I didn’t write these words, but I wish I had.

I saw Jesus on the cross on a hill called Calvary
“Do you hate mankind for what they done to you? ”
He said, “Talk of love not hate, things to do – it’s getting late.
I’ve so little time and I’m only passing through.”
Passing through, passing through.
Sometimes happy, sometimes blue,
Glad that I ran into you.
Tell the people that you saw me passing through.
I saw Adam leave the garden with an apple in his hand,
I said “Now you’re out, what are you going to do? ”
“Plant some crops and pray for rain, maybe raise a little Caine.
I’m an orphan now, and I’m only passing through.”
Passing through, passing through …
I was with Washington at Valley Forge, shivering in the snow.
I said, “How come the men here suffer like they do? ”
“Men will suffer, men will fight, even die for what is right
Even though they know they’re only passing through”
Passing through, passing through …
I was at Franklin Roosevelt’s side on the night before he died.
He said, “One world must come out of world war two.”
“Yankee, Russian, white or tan, ” he said, “a man is still a man.
We’re all on one road, and we’re only passing through.”
Sometimes happy, sometimes blue,
Glad that I ran into you.
Tell the people that you saw me passing through.

 

 

Ellis

 

Something I’m working on:

 

Prologue

 

Long after the mighty sheets of ice known as glaciers retreated back from whence they came, leaving the primeval stone of the island both smooth and scarred, the first of the Dorchester men landed at Half Moon Bay.

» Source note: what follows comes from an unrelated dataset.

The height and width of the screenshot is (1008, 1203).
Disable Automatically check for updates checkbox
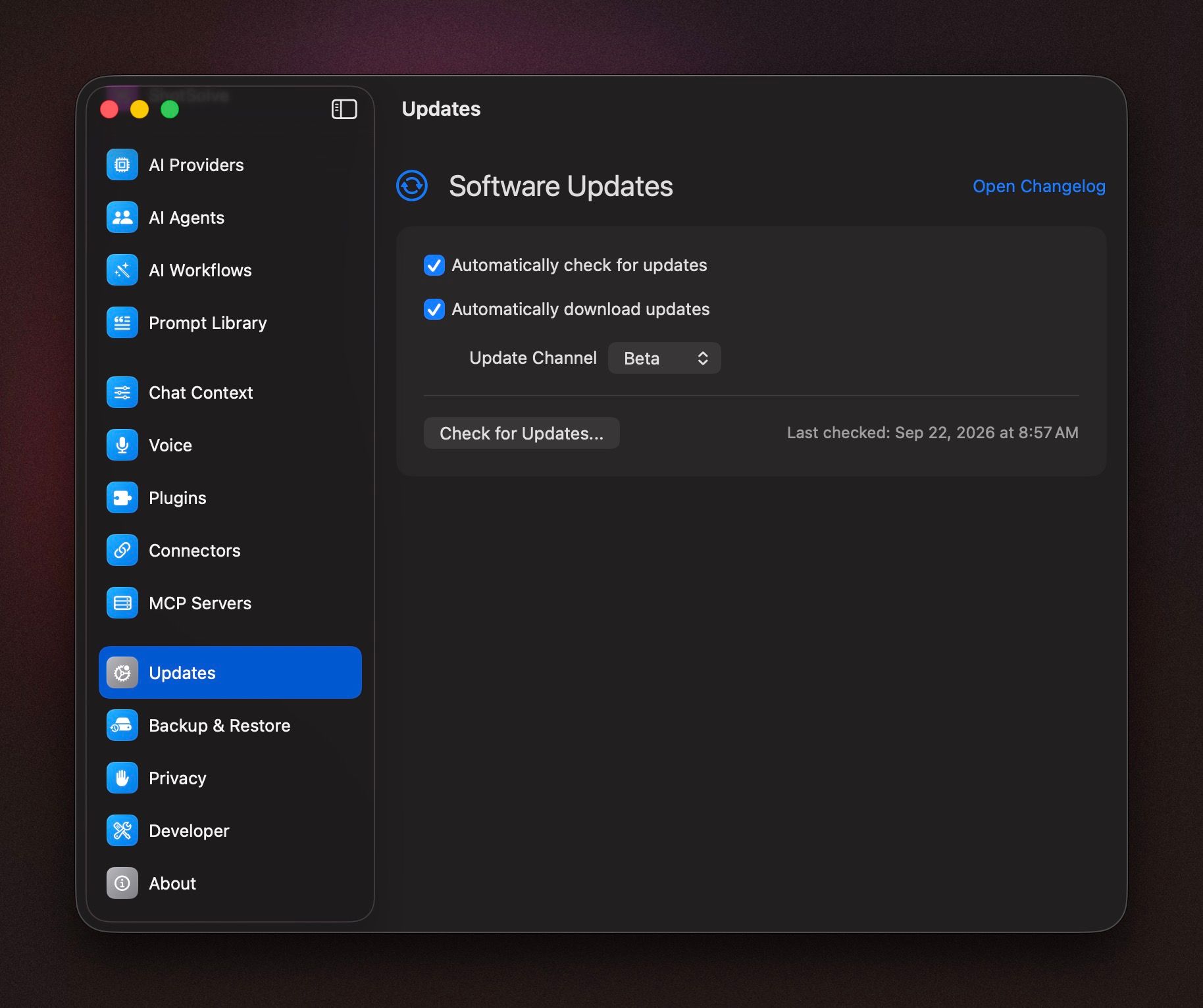(x=434, y=265)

They did not last long. The land was not suited for farming. The dense forest precluded clearing land before winter descended upon them. And even if they had cleared the land, inches under the soil lay the pervasive granite that was the island.

Three years later, the men of Dorchester abandoned their short-lived colony and fled to nearby Naumkeag, which in later times would be known as Salem. However, within two generations, men were once again living on the island they came to call Gloucester. They named their county Essex after the Earl of Essex and they called themselves Gloucestermen. They were tried and true Englishmen.

In 1614, another Englishman by the name of John Smith, subsequent to his encounter with Pocahontas and while exploring the land he had named New England, came upon the island. He named it Tragabigzanda after a Turkish princess. However, at the request of Prince Charles, Smith renamed the island Cape Ann after the prince’s mother, Anne of Denmark.

Rather than farm the land, the Gloucestermen farmed the trees of their island. They cleared great swaths of the forest for the building of sailing ships. They fished the bay for their sustenance, but did not venture far from shore. At least not in those days.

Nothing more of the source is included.